The Investment World Has Changed

Financial Autonomy - Blog
The Investment World Has Changed

In my recent New Year letter to our financial planning clients at Guidance, I proposed that investment markets are today less risky than they were in decades past. Whereas once governments and policy makers could largely leave the stock market to do what it likes, in the last decade especially there has been far more preparedness to intervene and support, perhaps not specifically investment markets, but the broader economic and financial system such that stock and bond markets have an implicit safety net that didn’t exist in the past.

Then last week in the GainingChoice weekly email I shared a blog post by Josh Brown that added some great underlying logic as to why the change that I have observed is the new reality.

Josh’s piece was an effort to explain what the Federal Reserve is doing at the moment. In it, he observed that a hugely significant difference in the financial system today to what it was up until the 70s, and perhaps even more recently, is retirement savings systems for workers. Government pensions in retirement are being phased out and employer defined benefit schemes are almost non-existent today. Whether we like it or not, here in Australia 10% of our wage is set aside in our retirement savings account. Whilst the details differ somewhat across countries, the basic architecture is consistent – workers need to provide for their own retirement.

Money put into workers retirement accounts then needs to be invested somewhere. Now stocks aren’t the only option of course, there are bonds, cash, property, and out at the periphery, things like art and crypto. But the majority of retirement savings will find their way into bonds and stocks. Bond markets move up and down but certainly in comparison to stocks, they are relatively stable and so their gyrations have little impact on the economic psyche of the population. Stock markets are however a different beast. As we’ve been reminded in recent weeks, markets can decline rapidly at times, and even though all the data demonstrates that the stock market is a sensible and successful vehicle in which to build wealth, such falls inevitably result in distress for some and sadly some people acting on reflex and taking actions that are contrary to their long-term best interest.

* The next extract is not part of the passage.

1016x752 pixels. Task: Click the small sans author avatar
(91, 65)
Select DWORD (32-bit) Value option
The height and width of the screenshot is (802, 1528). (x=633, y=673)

In countries like Australia and the United States, stock markets now directly impact every working citizen as a result of our retirement savings system. A significant stock market crash is no longer ringfenced to just the investing class, whatever that used to mean. Today we are all investors. A large fall will mean retirees have less to spend, and those accumulating wealth feel less financially secure, making them less inclined to put an extension on the house, buy that new car, or just spend that little bit more freely on the weekend. It’s sometimes called the wealth effect. Even though it might be on paper, the wealthier we feel, the more secure we feel, and therefore the more prepared we are to spend. And it’s through that spending that economic activity occurs, creating jobs, creating tax revenue, and making the economic world go round.

The economic intervention we’ve seen in the past few years in the face of the COVID pandemic has been unprecedented. Largely it has been following the playbook that the Japanese economy began implementing in the 1980s. What governments and central bankers are now starting to realise is that their ability to prop up the economy and citizens private wealth is far less constrained than they once assumed. Things like quantitative easing, a solution for when you get to interest rates approaching 0%, would have never even been on the agenda back in the 1980s. Governments handing out money to employed citizens in times of economic stress first occurred in the GFC in 2008 and was more broadly embraced this time around. Once, it was assumed that such policies would bankrupt governments, putting them in a debt spiral that detonated their currencies and impoverished the entire nation. But through Japan’s journey, and our more recent experiences, we now know that need not be the case.

Whilst investment markets are now less risky than they were in the past, that doesn’t mean they’ll never go down. In fact recent experience suggests down periods might unfold more quickly than in the past. But on the flip side, recoveries will be quicker as the government and central bank apparatus click in to sure things up. Even if they do nothing, investors confidence that these institutions could take action if needed may be enough.

I’d love to hear your thoughts. Hit reply to a recent GainingChoice in email.

I should conclude by saying I recognise the possibility that this post may not age well. Oh well, got to say it like you see it.